If you must, it can be kept in the fridge. But keep in mind that once it has been stored in a cold fridge, it will sprout faster once left at room temperature. It will also be more susceptible to mold as garlic’s greatest enemies are light and moisture. Garlic can also be chopped, covered in oil and placed in an airtight container in the fridge. Make sure that the garlic is always fully submerged in the oil.
I prefer to store my garlic in a small ceramic bowl in the cupboard.

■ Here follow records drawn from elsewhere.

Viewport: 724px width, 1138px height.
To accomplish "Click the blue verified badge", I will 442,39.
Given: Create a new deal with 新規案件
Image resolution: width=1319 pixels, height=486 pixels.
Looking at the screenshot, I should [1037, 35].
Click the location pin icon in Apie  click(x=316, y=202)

Cooking: Garlic is at the heart of many cuisines, especially in Asian cooking. It is basically great for everything; flavouring vegetables, meats, soups, stews, sauces, salad dressings and marinades. It can be crushed, sliced, minced, rough chopped or made into a paste. Sautéing is the most common way of cooking garlic but it can also be roasted, fried and even grilled!
I personally love roasting whole garlic and adding it in pesto, soups and dressings, in mashed potatoes or as a topping on toast and pizza!

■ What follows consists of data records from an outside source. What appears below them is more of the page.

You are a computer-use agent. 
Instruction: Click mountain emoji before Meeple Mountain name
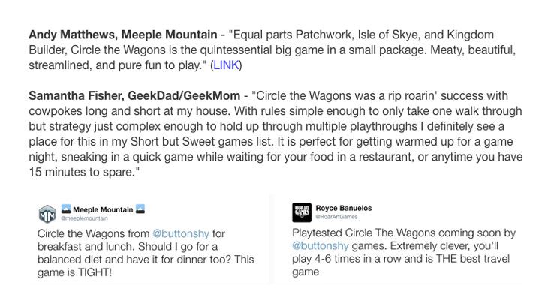[66, 209]
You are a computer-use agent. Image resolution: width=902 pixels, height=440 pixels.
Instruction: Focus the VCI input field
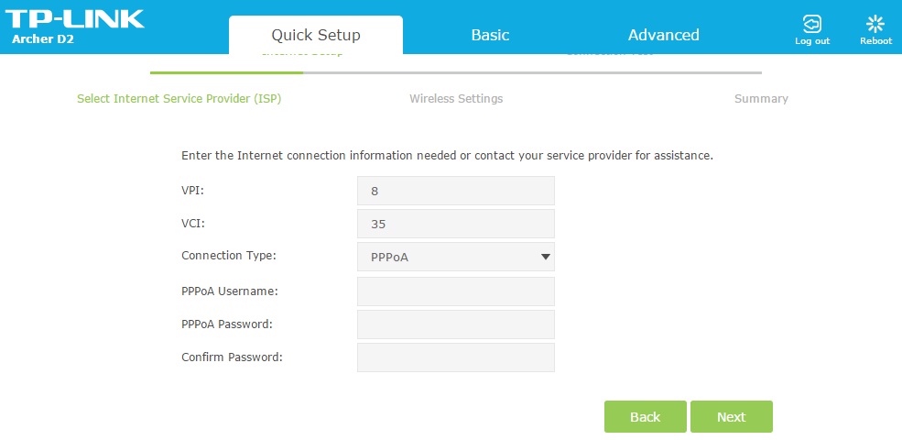456,224
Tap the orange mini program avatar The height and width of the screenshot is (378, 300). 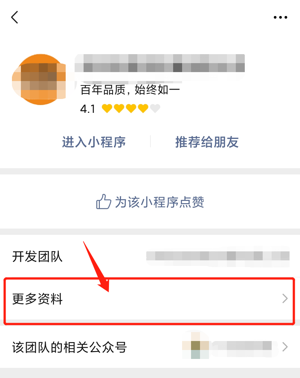pyautogui.click(x=39, y=79)
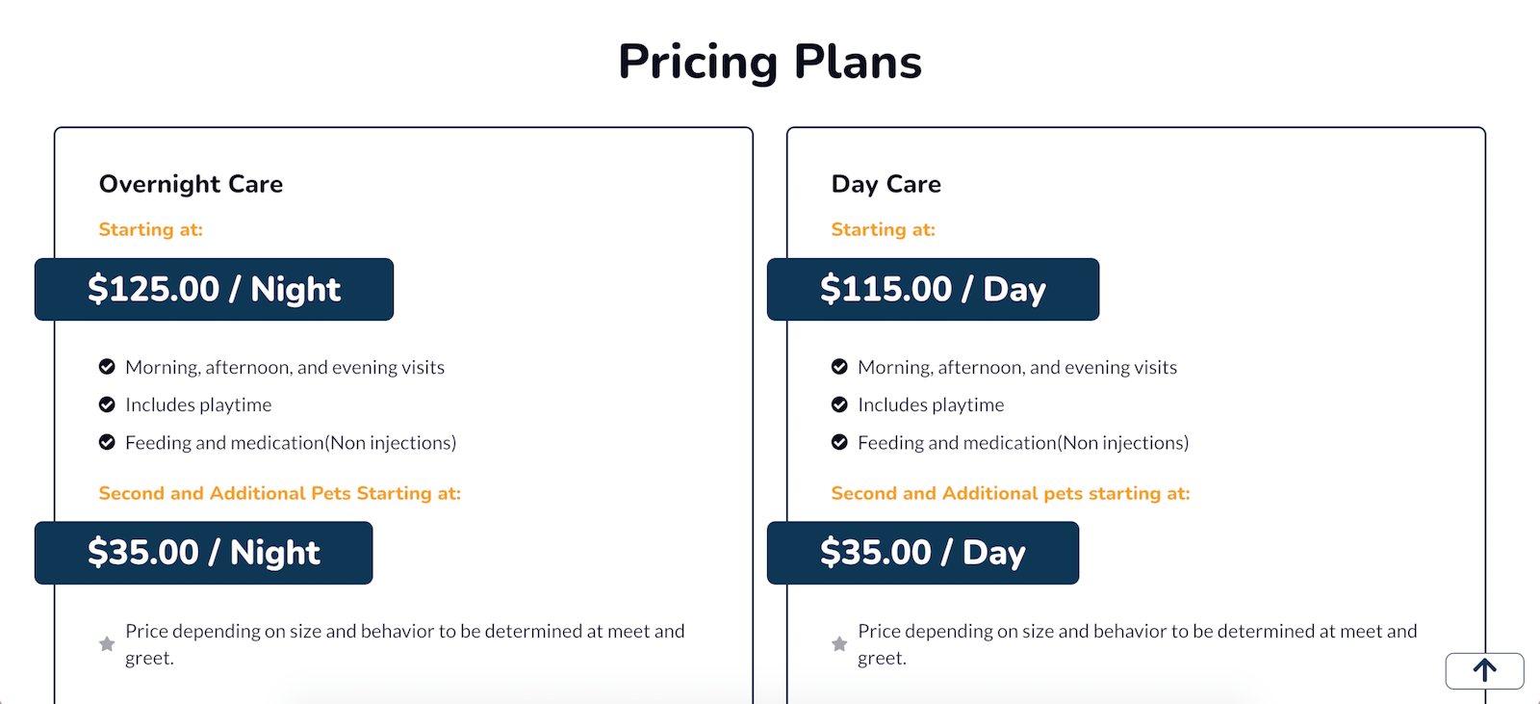Click the $35.00 / Day additional pet badge
Image resolution: width=1540 pixels, height=704 pixels.
(x=923, y=553)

Nutrition: The most well known nutritional benefit of garlic is allicin, a sulfur compound formed when garlic cloves are crushed or chopped and left to sit for 10-15 minutes.
Garlic is rich in vitamin C, manganese, vitamin B6, selenium and fiber. It is a great source of calcium, copper, iron, phosphorus and potassium. It also contains antioxidants which is great for overall health to prevent oxidative stress in the body.
Garlic has many health benefits. It is best known for strengthening the immune system due to its antimicrobial properties. It helps reduce the severity of cold and flus. It’s antioxidant properties could help prevent alzheimer’s disease and dementia
Garlic is great for cardiovascular health. It is used to prevent heart disease as it helps reduce high blood pressure and high cholesterol due to its blood thinning qualities. If you are taking blood thinning medication or have a bleeding disorder, please see your doctor prior to taking garlic supplements. It may also help detoxify heavy metals and support bone health for women as it helps increase estrogen levels.
– Garlic is part of the allium family, along with chives, leeks, onion, shallots and scallions
– One garlic bulb usually equals 10-15 cloves
Just a Tip: If you ate a dish with a lot of garlic during a date, grab some fresh parsley or mint and chew on it for a bit to help get rid of the garlic breath!
Now that you know all of the above, if you’re not already doing so, I hope that you add a little bit more garlic into your daily meals!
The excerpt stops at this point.